Kevin Butler had taken the trash to a transfer station in Windham last Wednesday. Unwittingly, he had tossed the napkin into the white trash bag, not realizing his wife had cleaned the rings and wrapped them in the napkin to dry.

Several hours later, he returned and asked for help in finding the rings amid the piles of garbage.

“He said, ‘I’m pretty sure I threw the rings out,”‘ Dennis Senibaldi, the transfer station supervisor, said Tuesday.

Senibaldi and his crew reviewed surveillance video to see what time Butler first showed up at the transfer station and where he threw it out. They used an excavator to start scooping up trash from the trailer.

After about five or six scoops, they saw a white bag with a telltale clue.

This photo provided by Dennis Senibaldi, a transfer station supervisor, shows the wedding rings recovered from a 20-ton trash trailer in Windham, N.H.
This photo provided by Dennis Senibaldi, a transfer station supervisor, shows the wedding rings recovered from a 20-ton trash trailer in Windham, N.H. Photo by Dennis Senibaldi /THE ASSOCIATED PRESS

“One of the things he said was (inside) was celery stalks, and I could see a celery stalk sticking out the side of the bag,” Senibaldi said.

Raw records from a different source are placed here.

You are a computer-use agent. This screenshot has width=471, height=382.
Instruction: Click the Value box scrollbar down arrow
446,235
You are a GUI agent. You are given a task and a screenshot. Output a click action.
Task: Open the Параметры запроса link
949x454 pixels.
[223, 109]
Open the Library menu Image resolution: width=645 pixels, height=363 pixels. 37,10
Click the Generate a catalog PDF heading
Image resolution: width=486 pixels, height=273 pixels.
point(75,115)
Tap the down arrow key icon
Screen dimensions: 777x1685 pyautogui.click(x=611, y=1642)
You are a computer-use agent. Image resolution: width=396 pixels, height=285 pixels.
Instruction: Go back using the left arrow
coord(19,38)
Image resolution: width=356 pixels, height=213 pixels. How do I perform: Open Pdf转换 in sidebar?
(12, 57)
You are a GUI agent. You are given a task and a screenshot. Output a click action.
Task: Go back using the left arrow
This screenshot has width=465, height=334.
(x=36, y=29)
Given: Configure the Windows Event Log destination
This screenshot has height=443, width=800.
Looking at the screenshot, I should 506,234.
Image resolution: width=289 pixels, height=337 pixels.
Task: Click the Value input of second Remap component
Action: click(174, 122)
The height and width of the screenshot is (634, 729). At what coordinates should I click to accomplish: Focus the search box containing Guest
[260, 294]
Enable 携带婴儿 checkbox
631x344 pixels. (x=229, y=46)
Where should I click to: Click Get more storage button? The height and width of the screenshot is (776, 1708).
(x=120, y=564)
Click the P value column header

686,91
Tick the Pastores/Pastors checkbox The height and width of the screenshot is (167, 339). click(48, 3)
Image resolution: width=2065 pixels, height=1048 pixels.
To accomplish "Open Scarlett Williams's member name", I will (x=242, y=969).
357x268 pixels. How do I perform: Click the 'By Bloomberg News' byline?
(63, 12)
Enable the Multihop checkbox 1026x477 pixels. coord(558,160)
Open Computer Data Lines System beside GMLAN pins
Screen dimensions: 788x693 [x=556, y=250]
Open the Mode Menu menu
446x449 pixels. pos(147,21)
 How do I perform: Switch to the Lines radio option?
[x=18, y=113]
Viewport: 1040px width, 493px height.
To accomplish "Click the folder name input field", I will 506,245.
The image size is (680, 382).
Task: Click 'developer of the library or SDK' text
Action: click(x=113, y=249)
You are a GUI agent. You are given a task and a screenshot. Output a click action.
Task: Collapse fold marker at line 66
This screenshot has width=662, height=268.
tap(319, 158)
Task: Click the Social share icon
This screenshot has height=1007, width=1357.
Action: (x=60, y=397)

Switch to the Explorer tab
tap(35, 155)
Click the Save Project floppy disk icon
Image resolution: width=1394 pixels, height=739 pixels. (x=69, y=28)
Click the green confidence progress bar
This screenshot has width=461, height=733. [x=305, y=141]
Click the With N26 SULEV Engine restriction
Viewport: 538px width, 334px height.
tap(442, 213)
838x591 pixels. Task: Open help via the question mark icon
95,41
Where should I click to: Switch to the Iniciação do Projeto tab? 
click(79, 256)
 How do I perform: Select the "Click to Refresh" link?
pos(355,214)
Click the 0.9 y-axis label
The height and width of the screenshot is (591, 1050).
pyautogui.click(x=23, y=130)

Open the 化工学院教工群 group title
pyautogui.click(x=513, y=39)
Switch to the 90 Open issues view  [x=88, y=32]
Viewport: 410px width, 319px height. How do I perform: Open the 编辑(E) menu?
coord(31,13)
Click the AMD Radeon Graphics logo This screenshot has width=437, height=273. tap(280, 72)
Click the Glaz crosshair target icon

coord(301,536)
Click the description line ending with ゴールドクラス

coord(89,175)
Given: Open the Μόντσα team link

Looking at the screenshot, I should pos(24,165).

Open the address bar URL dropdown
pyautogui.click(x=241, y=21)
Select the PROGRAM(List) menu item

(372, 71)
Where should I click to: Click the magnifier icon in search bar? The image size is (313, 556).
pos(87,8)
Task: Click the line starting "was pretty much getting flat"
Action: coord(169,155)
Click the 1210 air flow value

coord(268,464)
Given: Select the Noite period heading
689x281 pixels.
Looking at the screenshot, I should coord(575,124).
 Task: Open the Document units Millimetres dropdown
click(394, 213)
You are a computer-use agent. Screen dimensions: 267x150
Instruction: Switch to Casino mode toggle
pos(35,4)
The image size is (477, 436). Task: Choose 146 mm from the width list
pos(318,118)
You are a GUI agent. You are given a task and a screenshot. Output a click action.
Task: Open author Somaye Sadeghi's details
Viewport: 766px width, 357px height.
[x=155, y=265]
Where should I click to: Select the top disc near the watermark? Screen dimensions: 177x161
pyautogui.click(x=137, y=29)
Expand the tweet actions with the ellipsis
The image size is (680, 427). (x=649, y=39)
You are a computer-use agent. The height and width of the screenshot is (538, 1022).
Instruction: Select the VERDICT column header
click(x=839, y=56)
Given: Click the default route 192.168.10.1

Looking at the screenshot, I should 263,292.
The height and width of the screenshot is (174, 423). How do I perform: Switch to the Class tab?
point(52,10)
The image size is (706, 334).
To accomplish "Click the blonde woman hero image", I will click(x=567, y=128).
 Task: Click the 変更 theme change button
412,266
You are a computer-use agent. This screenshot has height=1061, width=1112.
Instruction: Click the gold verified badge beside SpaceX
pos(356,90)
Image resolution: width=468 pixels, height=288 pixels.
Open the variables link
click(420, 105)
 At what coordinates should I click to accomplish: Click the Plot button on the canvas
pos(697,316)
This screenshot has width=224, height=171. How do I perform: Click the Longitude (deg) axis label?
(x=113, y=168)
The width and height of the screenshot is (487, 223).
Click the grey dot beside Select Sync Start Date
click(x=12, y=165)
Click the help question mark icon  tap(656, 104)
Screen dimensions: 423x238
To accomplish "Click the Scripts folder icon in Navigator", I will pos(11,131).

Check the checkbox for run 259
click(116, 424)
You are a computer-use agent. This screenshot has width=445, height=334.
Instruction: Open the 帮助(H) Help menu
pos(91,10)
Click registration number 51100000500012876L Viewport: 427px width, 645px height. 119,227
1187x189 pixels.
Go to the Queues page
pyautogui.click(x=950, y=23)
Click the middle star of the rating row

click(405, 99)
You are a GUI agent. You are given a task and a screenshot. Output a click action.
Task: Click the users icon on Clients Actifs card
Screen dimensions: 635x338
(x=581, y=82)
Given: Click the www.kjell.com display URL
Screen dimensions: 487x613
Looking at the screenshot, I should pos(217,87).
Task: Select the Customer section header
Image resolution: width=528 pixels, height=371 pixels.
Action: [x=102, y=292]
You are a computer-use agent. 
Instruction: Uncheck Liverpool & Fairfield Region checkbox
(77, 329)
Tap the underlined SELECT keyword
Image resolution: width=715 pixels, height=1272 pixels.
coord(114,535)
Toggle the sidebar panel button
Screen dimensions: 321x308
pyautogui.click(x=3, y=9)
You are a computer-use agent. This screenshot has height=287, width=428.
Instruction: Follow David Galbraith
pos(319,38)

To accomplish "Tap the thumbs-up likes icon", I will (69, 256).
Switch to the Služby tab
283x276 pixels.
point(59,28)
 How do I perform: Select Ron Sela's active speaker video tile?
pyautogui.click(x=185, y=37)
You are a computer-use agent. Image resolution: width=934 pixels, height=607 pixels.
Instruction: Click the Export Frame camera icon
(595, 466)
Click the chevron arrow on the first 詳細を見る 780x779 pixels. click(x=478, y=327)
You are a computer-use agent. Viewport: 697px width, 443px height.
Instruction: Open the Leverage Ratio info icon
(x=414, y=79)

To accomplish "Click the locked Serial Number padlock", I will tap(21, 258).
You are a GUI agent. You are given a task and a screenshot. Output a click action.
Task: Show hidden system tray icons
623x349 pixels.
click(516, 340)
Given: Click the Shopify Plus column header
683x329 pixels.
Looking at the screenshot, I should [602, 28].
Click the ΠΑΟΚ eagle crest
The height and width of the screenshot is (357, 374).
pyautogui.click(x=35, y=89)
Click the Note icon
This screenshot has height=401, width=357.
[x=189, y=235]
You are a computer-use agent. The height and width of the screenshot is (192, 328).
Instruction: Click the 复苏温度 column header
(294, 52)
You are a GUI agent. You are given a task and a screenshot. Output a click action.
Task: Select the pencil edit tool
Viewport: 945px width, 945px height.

They started going through the bag, but there was no sign of the rings.

But at the very bottom, underneath some carrot or sweet potato peelings, there was a napkin. “Literally, I opened up the napkin, there were the two rings,” Senibaldi said.

Butler jumped up and hugged Senibaldi.

“I wouldn’t recommend doing that,” Butler told WMUR-TV of searching through the trash, “but to get the rings back, I would do it a thousand times over.”